The env is a hash with symbol keys that contains info about the request and, later, response. Some keys are:

# request phase
:method - :get, :post, ...
:url    - URI for the current request; also contains GET parameters
:body   - POST parameters for :post/:put requests
:request_headers

# response phase
:status - HTTP response status code, such as 200
:body   - the response body
:response_headers

Using Faraday for testing

# It's possible to define stubbed request outside a test adapter block.
stubs = Faraday::Adapter::Test::Stubs.new do |stub|
  stub.get('/tamago') { [200, {}, 'egg'] }
end

# You can pass stubbed request to the test adapter or define them in a block
# or a combination of the two.
test = Faraday.new do |builder|
  builder.adapter :test, stubs do |stub|
    stub.get('/ebi') {[ 200, {}, 'shrimp' ]}
  end
end

# It's also possible to stub additional requests after the connection has
# been initialized. This is useful for testing.
stubs.get('/uni') {[ 200, {}, 'urchin' ]}

resp = test.get '/tamago'
resp.body # => 'egg'
resp = test.get '/ebi'
resp.body # => 'shrimp'
resp = test.get '/uni'
resp.body # => 'urchin'
resp = test.get '/else' #=> raises "no such stub" error

# If you like, you can treat your stubs as mocks by verifying that all of
# the stubbed calls were made. NOTE that this feature is still fairly
# experimental: It will not verify the order or count of any stub, only that
# it was called once during the course of the test.
stubs.verify_stubbed_calls

TODO

  • support streaming requests/responses
  • better stubbing API

Contributing

You can run the test suite against a live server by running script/test. It automatically starts a test server in background. Only tests in test/adapters/*_test.rb require a server, though.

# run the whole suite
$ script/server

# run only specific files
$ script/server excon typhoeus

We will accept middleware that:

  1. is useful to a broader audience, but can be implemented relatively simple; and
  2. which isn't already present in faraday_middleware project.
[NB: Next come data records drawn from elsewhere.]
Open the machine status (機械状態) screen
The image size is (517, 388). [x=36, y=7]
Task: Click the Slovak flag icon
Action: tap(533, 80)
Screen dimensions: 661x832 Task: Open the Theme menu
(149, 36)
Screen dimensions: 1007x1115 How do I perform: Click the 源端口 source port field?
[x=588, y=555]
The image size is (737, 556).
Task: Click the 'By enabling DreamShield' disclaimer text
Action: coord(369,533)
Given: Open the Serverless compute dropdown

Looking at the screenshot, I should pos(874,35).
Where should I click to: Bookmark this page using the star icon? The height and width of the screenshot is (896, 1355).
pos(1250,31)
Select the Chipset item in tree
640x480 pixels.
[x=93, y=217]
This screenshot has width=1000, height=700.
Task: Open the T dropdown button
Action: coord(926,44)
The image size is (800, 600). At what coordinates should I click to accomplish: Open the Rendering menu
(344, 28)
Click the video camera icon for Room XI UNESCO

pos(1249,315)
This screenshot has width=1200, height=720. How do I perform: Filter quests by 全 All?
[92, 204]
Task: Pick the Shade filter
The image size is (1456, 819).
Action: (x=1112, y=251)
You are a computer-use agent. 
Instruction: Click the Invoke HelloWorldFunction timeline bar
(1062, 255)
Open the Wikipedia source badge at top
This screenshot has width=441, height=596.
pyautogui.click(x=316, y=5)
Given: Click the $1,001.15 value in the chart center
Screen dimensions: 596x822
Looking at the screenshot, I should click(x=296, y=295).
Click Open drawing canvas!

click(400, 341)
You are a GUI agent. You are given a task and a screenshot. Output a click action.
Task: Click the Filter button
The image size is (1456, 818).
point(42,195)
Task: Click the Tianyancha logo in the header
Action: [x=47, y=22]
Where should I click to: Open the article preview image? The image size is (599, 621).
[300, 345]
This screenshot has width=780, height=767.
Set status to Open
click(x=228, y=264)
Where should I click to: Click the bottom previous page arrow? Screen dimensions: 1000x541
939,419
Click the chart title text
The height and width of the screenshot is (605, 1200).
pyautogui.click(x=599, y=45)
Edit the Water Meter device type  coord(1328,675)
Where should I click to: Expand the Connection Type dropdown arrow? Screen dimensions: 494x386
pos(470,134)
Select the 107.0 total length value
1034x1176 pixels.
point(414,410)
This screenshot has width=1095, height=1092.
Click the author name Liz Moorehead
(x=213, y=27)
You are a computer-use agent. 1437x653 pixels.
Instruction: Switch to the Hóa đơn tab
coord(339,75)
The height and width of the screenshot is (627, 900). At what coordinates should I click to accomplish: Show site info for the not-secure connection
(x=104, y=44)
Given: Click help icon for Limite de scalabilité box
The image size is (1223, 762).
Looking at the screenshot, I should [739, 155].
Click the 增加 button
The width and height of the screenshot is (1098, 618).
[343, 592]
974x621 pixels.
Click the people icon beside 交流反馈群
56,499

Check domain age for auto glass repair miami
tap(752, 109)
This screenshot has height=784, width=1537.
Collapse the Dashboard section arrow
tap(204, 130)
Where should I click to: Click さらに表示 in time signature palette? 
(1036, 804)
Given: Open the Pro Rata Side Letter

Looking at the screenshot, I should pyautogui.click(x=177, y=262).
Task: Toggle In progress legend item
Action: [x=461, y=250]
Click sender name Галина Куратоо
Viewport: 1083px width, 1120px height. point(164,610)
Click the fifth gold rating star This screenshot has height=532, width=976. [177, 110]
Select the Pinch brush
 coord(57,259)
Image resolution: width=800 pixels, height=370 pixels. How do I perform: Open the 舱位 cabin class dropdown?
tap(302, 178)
We will accept adapters that:

  1. support SSL & streaming;
  2. are proven and may have better performance than existing ones; or
  3. if they have features not present in included adapters.

We are pushing towards a 1.0 release, when we will have to follow Semantic Versioning. If your patch includes changes to break compatiblitity, note that so we can add it to the Changelog.

Supported Ruby versions

This library aims to support and is tested against the following Ruby implementations:

If something doesn't work on one of these interpreters, it should be considered a bug.

This library may inadvertently work (or seem to work) on other Ruby implementations, however support will only be provided for the versions listed above.

If you would like this library to support another Ruby version, you may volunteer to be a maintainer. Being a maintainer entails making sure all tests run and pass on that implementation. When something breaks on your implementation, you will be personally responsible for providing patches in a timely fashion. If critical issues for a particular implementation exist at the time of a major release, support for that Ruby version may be dropped.